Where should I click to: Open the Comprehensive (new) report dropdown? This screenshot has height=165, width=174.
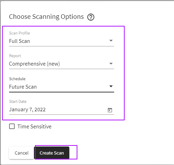point(62,64)
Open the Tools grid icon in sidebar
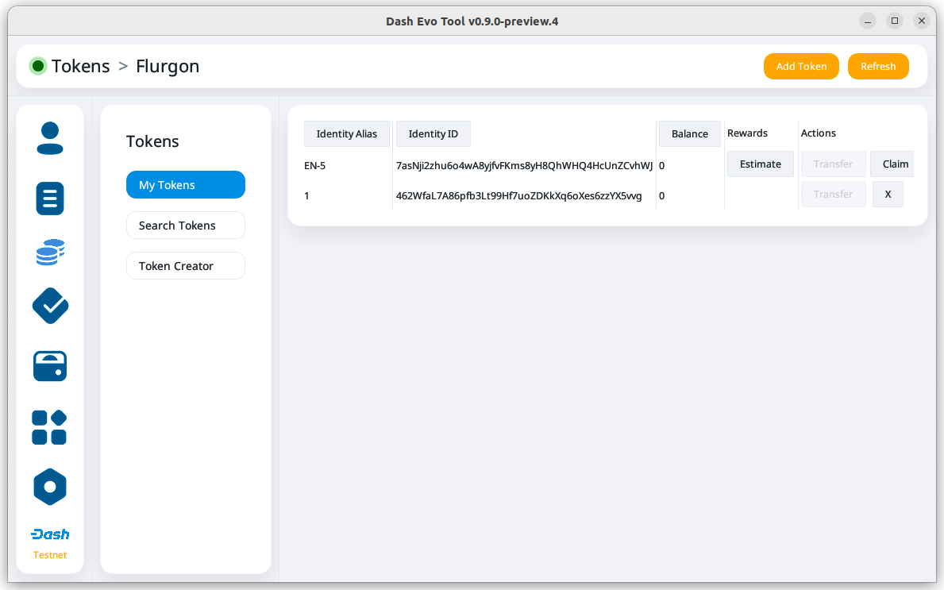Screen dimensions: 944x590 coord(49,427)
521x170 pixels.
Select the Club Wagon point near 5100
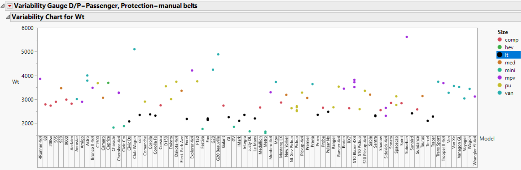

▶ _What this task involves_: The records, exactly as written but without images, should be returned.

▶ _Completed task_:
Where should I click to: Open the Comprehensive (new) report dropdown? This screenshot has height=165, width=174.
point(62,64)
Open the Tools grid icon in sidebar
Screen dimensions: 944x590 coord(49,427)
521x170 pixels.
Select the Club Wagon point near 5100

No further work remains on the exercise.